On September 21, 2009, the EEOC served Aerotek with a subpoena requesting 17 categories of documents from six Aerotek facilities, purportedly in conjunction with an investigation of two discrimination charges arising from a single Aerotek facility. On September 29, 2009, six business days after being served with the EEOC’s subpoena, Aerotek filed its objections in the form of a petition to modify or revoke the subpoena. On January 19, 2010, approximately 70 business days later, the EEOC denied Aerotek’s petition. A two-member panel ruled that Aerotek’s petition was untimely but agreed to modify two of the requested categories of information. Despite Aerotek’s subsequent production of almost 13,000 pages of information, the EEOC sued Aerotek to enforce the subpoena for seven outstanding requests.
The District Court for the Northern District of Illinois enforced the subpoena, and Aerotek appealed. On appeal, the Seventh Circuit affirmed the District Court’s decision. The court observed that, under 29 CFR § 1601.16(b), an employer who wishes to contest a subpoena must file a petition within five business days, and Aerotek did not offer any excuses for failing to meet that deadline. The court added that, one "conceivably could argue that we should distinguish this case from those where the respondents failed to petition for modification entirely, since here the petition was just late. But § 1601.16(b) makes no such distinction and we see no reason to make an exception based on the record before us."
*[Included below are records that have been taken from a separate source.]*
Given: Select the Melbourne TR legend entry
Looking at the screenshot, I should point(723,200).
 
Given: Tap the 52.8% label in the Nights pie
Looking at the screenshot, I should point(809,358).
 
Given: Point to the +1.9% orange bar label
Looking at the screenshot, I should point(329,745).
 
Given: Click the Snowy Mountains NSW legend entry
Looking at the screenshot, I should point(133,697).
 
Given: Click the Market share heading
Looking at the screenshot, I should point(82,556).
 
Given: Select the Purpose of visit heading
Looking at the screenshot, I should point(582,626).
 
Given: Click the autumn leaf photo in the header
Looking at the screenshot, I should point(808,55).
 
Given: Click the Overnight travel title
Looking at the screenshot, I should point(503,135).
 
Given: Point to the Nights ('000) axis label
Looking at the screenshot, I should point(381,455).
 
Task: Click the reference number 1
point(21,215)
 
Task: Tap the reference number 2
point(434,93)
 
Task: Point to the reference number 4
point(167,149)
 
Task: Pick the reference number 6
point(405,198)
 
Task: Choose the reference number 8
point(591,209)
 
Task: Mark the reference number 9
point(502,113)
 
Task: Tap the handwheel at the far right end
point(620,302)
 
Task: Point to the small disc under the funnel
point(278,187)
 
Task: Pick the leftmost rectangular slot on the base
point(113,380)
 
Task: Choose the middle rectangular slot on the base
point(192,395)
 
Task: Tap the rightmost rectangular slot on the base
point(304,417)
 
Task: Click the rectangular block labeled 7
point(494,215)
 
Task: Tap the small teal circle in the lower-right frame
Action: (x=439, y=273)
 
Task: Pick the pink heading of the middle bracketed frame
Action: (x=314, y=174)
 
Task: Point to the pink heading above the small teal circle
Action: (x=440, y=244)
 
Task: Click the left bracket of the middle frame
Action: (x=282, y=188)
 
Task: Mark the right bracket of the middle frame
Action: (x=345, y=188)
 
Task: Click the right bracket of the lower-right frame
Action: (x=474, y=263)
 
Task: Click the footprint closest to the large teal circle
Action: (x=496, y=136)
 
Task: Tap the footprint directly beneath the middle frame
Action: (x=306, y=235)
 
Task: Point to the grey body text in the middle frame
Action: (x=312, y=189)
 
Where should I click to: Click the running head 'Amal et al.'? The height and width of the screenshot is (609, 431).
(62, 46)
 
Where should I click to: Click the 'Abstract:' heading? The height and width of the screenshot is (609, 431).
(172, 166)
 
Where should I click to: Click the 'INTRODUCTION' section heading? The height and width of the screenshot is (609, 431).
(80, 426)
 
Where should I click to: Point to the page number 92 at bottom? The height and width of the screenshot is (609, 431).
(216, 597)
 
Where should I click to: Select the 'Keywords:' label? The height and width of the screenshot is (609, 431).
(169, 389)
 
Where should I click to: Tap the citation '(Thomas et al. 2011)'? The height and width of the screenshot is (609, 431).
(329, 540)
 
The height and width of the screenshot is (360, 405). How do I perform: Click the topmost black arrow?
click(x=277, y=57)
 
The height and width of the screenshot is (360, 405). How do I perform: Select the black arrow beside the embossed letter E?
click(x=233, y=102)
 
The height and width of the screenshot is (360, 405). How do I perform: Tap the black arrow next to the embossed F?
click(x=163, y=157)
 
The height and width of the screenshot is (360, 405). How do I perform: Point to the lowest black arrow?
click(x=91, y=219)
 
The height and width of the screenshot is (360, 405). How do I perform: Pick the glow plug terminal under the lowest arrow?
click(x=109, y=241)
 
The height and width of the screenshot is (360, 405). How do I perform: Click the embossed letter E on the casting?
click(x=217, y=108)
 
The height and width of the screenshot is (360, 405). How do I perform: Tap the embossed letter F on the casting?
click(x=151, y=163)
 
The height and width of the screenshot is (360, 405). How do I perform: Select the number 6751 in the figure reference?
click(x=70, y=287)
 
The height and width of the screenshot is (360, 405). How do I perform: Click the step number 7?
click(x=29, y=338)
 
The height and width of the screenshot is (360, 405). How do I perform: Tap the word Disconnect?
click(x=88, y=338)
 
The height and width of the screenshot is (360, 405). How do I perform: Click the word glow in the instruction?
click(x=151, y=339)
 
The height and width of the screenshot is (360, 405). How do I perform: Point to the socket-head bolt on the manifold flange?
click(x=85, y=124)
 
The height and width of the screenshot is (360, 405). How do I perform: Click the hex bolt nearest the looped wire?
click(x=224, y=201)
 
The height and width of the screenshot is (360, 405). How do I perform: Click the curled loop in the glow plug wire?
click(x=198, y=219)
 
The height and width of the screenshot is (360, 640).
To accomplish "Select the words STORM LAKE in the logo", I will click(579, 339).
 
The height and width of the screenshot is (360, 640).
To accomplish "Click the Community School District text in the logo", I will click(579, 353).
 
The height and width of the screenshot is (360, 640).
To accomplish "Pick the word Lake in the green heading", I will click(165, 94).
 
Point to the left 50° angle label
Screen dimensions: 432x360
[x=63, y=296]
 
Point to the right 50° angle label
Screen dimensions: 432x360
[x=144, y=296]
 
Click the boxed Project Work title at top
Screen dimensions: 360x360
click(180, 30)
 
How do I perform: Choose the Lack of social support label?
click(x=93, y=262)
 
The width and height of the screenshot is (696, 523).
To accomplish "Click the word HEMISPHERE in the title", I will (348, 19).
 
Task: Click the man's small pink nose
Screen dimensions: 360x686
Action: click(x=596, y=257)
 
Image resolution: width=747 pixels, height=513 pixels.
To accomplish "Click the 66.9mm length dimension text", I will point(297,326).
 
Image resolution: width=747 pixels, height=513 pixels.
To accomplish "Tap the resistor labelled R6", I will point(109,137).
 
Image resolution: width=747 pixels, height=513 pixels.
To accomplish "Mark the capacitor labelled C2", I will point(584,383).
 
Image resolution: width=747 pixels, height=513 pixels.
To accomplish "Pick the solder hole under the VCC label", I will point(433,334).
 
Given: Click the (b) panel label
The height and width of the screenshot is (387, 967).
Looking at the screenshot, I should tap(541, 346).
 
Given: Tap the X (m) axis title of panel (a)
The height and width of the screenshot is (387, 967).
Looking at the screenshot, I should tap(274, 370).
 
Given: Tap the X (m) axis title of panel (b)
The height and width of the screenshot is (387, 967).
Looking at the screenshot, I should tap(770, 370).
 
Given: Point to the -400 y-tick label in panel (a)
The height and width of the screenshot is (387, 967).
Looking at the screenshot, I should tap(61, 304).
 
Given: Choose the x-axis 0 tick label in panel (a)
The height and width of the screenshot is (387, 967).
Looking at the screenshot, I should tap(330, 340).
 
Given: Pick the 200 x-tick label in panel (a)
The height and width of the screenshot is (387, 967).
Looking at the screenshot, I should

Given the exceedingly short-time limit for contesting EEOC subpoenas and the court's strict enforcement of that deadline, employers should take steps to ensure that proper measures are in place to promptly review and, as appropriate, file a petition objecting to any EEOC subpoenas within five business days after receipt. The Aerotek case demonstrates that being late, even by only one day, likely will result in a waiver of the employer's opportunity to oppose the subpoena.